Find each line in the material below that contains the string "marker", and copy those lines. Treat uppercase and lowercase letters as distinct.

━━━━━ Records for the task ━━━━━

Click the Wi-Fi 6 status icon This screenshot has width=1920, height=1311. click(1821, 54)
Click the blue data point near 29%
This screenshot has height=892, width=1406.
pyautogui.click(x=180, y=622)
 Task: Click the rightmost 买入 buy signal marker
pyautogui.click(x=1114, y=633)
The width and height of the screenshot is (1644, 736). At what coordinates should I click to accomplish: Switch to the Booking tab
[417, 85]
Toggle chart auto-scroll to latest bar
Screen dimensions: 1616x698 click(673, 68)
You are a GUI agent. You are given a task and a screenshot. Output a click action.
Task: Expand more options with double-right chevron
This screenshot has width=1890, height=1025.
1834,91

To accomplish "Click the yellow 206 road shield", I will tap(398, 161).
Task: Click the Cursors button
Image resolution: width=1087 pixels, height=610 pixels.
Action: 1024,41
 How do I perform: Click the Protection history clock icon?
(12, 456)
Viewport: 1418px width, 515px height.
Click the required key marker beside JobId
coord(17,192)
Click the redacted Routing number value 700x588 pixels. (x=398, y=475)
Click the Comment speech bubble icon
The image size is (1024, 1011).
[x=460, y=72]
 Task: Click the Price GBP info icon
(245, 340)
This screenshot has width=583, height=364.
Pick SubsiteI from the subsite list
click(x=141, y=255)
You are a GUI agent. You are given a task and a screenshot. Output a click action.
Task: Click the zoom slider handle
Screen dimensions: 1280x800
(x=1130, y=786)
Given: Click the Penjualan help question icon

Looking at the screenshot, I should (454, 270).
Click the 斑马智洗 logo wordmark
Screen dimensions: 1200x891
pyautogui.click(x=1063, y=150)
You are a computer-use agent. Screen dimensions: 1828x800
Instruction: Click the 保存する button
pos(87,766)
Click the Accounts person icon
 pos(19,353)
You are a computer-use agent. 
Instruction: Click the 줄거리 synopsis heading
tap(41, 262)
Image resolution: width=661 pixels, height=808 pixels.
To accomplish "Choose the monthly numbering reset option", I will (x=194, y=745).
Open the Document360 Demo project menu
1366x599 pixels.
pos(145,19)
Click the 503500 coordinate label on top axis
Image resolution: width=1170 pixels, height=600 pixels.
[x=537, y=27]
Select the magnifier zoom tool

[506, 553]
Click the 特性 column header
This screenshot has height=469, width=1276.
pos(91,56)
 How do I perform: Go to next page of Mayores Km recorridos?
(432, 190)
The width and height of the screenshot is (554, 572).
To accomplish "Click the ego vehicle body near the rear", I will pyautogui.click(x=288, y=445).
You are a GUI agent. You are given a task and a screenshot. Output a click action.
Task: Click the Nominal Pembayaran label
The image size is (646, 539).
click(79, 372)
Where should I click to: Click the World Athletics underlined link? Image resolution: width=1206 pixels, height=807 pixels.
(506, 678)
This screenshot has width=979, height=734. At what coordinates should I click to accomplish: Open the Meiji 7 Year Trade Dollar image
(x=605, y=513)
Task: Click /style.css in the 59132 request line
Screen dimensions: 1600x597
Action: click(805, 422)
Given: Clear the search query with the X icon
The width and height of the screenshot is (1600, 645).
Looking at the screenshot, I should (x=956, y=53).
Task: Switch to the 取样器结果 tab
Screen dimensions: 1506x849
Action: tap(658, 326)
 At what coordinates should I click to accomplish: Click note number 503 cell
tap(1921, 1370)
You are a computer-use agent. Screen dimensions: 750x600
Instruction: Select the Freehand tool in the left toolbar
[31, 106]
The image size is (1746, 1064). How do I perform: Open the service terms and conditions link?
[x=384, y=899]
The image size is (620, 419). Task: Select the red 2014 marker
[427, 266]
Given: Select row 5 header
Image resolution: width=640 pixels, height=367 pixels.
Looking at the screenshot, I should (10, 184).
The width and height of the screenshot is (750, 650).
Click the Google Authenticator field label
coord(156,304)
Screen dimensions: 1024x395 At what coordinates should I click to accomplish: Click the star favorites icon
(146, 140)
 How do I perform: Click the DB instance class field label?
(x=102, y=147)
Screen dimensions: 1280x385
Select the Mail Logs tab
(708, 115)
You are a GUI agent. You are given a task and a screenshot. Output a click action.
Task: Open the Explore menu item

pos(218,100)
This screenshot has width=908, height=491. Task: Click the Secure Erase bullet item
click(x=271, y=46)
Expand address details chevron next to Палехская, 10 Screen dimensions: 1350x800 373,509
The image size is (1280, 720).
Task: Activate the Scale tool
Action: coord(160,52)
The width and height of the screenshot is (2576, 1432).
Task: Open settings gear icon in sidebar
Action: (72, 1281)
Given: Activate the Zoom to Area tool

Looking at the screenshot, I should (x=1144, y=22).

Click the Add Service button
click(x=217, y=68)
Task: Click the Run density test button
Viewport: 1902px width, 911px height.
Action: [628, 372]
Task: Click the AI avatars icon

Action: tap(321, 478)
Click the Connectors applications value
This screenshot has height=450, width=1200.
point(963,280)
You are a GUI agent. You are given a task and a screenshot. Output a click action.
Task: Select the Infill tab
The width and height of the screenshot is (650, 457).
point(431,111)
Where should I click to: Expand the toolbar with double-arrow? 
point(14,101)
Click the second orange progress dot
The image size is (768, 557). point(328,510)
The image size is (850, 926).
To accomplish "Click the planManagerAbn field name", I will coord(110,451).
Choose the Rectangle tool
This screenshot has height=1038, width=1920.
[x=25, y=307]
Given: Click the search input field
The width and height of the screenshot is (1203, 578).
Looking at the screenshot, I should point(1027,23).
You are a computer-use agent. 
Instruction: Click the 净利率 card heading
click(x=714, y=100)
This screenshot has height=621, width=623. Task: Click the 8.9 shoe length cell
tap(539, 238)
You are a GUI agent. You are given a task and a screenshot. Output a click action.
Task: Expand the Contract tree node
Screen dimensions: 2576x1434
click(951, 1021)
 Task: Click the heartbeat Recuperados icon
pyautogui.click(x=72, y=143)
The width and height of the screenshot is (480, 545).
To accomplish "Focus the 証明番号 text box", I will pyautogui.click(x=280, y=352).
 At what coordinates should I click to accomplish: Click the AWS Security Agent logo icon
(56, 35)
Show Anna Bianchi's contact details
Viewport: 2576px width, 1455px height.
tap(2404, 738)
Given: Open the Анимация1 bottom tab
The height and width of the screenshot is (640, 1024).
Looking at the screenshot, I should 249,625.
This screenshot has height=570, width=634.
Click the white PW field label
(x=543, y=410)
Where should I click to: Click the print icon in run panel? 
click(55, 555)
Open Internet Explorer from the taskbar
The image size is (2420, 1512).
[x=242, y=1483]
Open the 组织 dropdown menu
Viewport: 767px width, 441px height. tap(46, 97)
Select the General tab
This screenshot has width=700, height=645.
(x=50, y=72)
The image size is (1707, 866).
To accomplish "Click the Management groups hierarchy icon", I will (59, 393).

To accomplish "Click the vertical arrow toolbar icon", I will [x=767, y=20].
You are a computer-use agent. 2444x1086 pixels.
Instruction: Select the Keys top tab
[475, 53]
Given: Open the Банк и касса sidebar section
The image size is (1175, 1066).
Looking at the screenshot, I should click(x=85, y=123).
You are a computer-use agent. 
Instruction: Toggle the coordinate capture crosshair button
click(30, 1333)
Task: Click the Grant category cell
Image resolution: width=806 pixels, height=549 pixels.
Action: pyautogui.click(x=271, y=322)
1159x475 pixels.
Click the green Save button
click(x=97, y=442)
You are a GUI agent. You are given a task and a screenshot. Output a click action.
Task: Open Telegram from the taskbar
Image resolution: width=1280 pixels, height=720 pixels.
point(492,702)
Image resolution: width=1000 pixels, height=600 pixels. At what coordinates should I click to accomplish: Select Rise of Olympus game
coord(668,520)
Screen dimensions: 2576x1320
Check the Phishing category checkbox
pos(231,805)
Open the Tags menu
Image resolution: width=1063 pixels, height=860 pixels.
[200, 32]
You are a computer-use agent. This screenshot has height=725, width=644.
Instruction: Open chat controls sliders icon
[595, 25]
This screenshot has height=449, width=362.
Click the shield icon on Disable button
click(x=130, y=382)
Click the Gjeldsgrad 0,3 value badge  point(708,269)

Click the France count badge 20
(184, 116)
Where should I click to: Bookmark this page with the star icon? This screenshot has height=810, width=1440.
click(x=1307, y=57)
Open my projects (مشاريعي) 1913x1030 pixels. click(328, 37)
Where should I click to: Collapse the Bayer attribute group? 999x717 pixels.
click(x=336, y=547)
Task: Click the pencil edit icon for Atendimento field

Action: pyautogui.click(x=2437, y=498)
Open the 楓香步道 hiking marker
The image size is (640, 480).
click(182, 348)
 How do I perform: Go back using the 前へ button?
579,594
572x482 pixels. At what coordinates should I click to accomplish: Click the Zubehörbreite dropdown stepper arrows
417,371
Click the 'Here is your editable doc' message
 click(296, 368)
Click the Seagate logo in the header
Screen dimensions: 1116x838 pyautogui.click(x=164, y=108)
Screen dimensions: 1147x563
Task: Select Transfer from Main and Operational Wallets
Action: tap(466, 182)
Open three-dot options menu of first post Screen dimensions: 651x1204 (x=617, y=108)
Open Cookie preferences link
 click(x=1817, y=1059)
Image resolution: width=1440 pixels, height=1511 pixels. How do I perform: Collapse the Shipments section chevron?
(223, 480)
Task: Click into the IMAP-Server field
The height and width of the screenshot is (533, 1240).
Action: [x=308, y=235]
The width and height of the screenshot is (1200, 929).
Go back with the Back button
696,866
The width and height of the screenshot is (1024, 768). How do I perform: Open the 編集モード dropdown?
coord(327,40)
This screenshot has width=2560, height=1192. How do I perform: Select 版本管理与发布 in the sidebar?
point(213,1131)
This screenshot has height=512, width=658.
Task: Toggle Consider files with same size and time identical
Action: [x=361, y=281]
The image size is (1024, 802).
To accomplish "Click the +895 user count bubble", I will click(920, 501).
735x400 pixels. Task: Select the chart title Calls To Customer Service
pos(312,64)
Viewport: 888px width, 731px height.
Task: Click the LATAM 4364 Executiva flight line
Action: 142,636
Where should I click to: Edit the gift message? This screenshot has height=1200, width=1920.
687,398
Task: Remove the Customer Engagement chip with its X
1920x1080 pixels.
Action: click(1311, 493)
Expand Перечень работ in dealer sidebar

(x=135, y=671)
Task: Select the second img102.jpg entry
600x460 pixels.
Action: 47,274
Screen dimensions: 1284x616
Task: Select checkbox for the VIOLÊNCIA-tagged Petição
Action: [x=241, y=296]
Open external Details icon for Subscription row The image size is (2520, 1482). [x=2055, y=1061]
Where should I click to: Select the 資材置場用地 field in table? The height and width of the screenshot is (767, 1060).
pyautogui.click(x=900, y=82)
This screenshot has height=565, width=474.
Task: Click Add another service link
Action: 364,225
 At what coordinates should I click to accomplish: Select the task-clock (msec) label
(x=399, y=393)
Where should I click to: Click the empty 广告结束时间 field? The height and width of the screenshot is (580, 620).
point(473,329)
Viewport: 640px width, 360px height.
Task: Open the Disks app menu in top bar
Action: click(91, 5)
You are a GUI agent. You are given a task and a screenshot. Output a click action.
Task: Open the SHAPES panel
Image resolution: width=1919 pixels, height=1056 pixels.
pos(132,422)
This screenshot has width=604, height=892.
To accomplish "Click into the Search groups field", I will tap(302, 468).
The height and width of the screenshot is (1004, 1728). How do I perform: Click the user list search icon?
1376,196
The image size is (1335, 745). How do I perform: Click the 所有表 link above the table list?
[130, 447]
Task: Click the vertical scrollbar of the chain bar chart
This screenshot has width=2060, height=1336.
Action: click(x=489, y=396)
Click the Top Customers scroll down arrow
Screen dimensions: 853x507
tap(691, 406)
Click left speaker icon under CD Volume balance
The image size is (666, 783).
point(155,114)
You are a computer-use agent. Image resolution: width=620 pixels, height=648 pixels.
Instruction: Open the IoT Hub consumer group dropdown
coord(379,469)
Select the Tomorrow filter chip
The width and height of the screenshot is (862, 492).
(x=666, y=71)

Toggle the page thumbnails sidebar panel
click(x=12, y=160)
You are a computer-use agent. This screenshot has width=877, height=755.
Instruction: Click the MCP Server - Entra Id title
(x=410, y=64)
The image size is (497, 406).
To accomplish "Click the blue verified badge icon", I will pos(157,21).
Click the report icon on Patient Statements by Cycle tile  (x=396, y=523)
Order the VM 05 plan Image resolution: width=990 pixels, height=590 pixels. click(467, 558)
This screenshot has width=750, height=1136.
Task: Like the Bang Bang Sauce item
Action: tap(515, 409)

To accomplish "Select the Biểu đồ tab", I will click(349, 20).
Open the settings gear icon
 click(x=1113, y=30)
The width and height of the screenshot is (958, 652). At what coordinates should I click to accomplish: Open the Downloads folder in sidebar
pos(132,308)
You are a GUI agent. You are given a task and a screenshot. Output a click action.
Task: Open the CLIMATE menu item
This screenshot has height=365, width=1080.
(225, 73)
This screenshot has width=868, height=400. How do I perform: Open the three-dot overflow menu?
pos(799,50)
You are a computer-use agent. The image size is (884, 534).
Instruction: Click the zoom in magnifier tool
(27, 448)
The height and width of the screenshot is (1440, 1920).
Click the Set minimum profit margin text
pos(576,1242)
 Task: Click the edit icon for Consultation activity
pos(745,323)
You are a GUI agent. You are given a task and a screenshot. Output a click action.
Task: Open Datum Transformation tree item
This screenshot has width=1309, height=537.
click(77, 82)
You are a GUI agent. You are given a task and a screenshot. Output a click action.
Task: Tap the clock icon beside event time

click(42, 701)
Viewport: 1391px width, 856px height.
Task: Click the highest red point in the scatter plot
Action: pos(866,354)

━━━━━

Exercise response.
 Task: Click the rightmost 买入 buy signal marker
Click the required key marker beside JobId
The image size is (620, 419). Task: Select the red 2014 marker
Open the 楓香步道 hiking marker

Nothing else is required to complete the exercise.